The Life and Times of Florence Knitingale

Thursday, March 15, 2007

Assorted Nonsense

First things first: Happy Lips Appreciation Day (a day early....the opposite of procrastination, I believe, is the tendency to bounce in one's chair impatiently while failing miserably to wait for something in a mature fashion). My reasoning (if I have any, which is questionable) is either that many of you will not be reading this until tomorrow, or that I spaced out which day was which and had already downloaded the picture and was too lazy to change it. If you're a betting soul, place money on the latter.

Second things second: Ang, you asked the other day if I live way far away from the college and if that's why I get up at 5:00am on school days. I actually live about 20 minutes from school, but I exercise for an hour every morning due to my ass's unfortunate tendency to disguise itself as a barn if I don't. It's really quite a cunning disguise--everything but the chickens (which is good...cause who wants a chicken butt?)--and yet, I quash it. Truly, I am the enemy of body part creativity.
I would like to say that I'm one of those hard-body types who drink protein shakes and pump iron and have little etched shadows all over where their muscles show up....but I'm afraid one of you might hurt yourselves laughing at that one, and rightly so. The reality is me stumbling out of bed and into a pair of old flannel boxers and a stretched out jog bra, a t-shirt that will likely be inside out, and a pair of socks, and then installing myself on one of our exercise machines with a blank look on my face until my legs give out, my heart stops, or the news on TV stops being interesting (the real exercise buffs will tell you that watching TV while exercising is wimpy and takes away from the workout; I say that I'm older and more cunning than they are and they can just tell me that to my old, weary face any time they think they're tough enough). Sometimes I unravel thrift store sweaters while I exercise, but learn from my mistakes if you're considering this. Seems that the sprockets on exercise bikes don't actually like mohair (which rather makes me wonder why it felt compelled to eat the stuff...but that's another story. A pink, fluffy, greasy, and terribly sad story.).
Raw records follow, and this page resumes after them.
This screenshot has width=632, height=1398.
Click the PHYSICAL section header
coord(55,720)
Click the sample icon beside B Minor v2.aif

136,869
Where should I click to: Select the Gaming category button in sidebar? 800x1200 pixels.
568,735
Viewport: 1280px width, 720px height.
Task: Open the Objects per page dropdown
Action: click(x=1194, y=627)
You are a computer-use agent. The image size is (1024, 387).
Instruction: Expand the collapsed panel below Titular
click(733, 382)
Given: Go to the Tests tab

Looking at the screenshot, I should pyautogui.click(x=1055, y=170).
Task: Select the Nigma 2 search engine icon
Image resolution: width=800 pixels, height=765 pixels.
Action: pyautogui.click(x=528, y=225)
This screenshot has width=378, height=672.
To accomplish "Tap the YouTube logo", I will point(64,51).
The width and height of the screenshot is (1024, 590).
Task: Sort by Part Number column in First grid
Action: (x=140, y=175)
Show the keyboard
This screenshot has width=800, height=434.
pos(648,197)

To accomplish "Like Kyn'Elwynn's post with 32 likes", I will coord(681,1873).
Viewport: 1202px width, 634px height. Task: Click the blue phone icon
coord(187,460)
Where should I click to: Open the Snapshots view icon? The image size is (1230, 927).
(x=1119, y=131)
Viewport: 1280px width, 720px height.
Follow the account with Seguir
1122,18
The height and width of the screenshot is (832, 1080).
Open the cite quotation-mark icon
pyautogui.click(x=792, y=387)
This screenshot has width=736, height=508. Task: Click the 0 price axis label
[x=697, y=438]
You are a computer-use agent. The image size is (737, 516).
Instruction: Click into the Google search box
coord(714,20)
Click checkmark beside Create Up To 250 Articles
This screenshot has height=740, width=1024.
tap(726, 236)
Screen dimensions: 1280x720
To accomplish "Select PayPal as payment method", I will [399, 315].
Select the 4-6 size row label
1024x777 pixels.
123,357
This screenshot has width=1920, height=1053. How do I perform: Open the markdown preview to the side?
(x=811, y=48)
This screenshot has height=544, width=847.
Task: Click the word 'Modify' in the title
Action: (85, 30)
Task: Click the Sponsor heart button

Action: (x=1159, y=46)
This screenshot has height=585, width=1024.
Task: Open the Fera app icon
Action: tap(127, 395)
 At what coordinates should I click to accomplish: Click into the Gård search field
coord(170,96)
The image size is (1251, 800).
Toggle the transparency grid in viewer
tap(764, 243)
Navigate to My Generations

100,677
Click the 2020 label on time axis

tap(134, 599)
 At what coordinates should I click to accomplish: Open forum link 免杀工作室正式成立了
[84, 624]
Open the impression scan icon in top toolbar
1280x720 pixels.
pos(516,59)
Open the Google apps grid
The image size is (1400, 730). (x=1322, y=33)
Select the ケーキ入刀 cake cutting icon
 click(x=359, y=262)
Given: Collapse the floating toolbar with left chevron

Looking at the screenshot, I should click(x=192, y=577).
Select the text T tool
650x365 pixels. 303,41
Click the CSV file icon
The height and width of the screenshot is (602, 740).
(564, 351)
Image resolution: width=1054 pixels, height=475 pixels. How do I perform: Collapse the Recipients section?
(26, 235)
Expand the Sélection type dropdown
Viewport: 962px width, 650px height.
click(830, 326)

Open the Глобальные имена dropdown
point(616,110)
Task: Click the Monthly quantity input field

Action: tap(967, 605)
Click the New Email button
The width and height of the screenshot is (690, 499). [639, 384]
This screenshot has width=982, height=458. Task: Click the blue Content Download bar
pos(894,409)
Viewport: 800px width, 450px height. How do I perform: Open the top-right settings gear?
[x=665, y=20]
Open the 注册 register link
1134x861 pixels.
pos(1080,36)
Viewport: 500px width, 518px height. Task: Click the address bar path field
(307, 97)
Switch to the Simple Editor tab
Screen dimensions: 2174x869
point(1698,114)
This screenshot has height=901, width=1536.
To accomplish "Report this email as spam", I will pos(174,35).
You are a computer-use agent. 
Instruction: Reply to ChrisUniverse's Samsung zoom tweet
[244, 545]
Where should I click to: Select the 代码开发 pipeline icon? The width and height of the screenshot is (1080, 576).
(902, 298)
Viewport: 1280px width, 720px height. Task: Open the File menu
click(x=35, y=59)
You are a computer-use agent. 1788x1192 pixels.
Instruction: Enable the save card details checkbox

Monica is back at last, having finally ended her 20 days of tyranny and oppression by the little gremlins that live inside all computers (I failed computer science once...I'm not sure why, seeing as how I have such an obvious, razor-sharp grasp of their inner workings). Hi, Monica! Welcome back to cyberland. In your honor, I offer some cat porn.

Another one of Miss, our own personal egg on stilts (seriously, she has a round little body and toothpick legs and the vet assures us she's quite healthy--just funny looking...which I'm pretty sure isn't a REAL medical term). She looks quite deep and mysterious here...but I can assure you that she's almost certainly thinking something along the lines of "chair soft. chair good. mmmmm." Not the brightest spark, our little stilted egg.

I know, though, that you're waiting for Ed, so here you go--a veritable orgy of Edness:

Yes, I was lying on the floor with my cat. Trust me when I say you are no more puzzled by this behavior than he was.

I like to kid myself that he's nestling his head against mine affectionately, and not actually laying it down in disgust because his humans are so impossibly strange. It's not like he can tell anyone any different, right?

While I'm here, I'd also like to make note of a strange burglar that seems to be visiting our home. He doesn't take anything, so I'm inclined to think it's some sort of strange fixation (the mental health issue--not the stretchy sock yarn from Cascade). Indeed, since Mr. K assures me that he always empties out his Pepsi cans prior to leaving them for me to take to the recycling bin, and since I dumped a third of a can of the stuff down my Seahawks fuzzy pants this morning on the way to said recycling bin (which, by the way, I feel certain will have a negative impact on my cheering ability...someone has a lot to answer for if the upcoming season goes badly), it is clear that the burglar is actually pouring soda back into the empty cans while we sleep! Not only that, he also takes the bread out after Mr. K has conscientiously put it away, sprinkles crumbs all over the counter after Mr K cleans them up, and takes Mr. K's clothes from the dirty clothes hamper to spread maliciously around the room. A right little git, this burglar. I haven't caught him in the act...but who else could it be? I can't think of a single other soul who would watch Mr. K put fresh towels out and then take them and put them right back in the linen closet so that I have to run down the hall wet and naked to get one.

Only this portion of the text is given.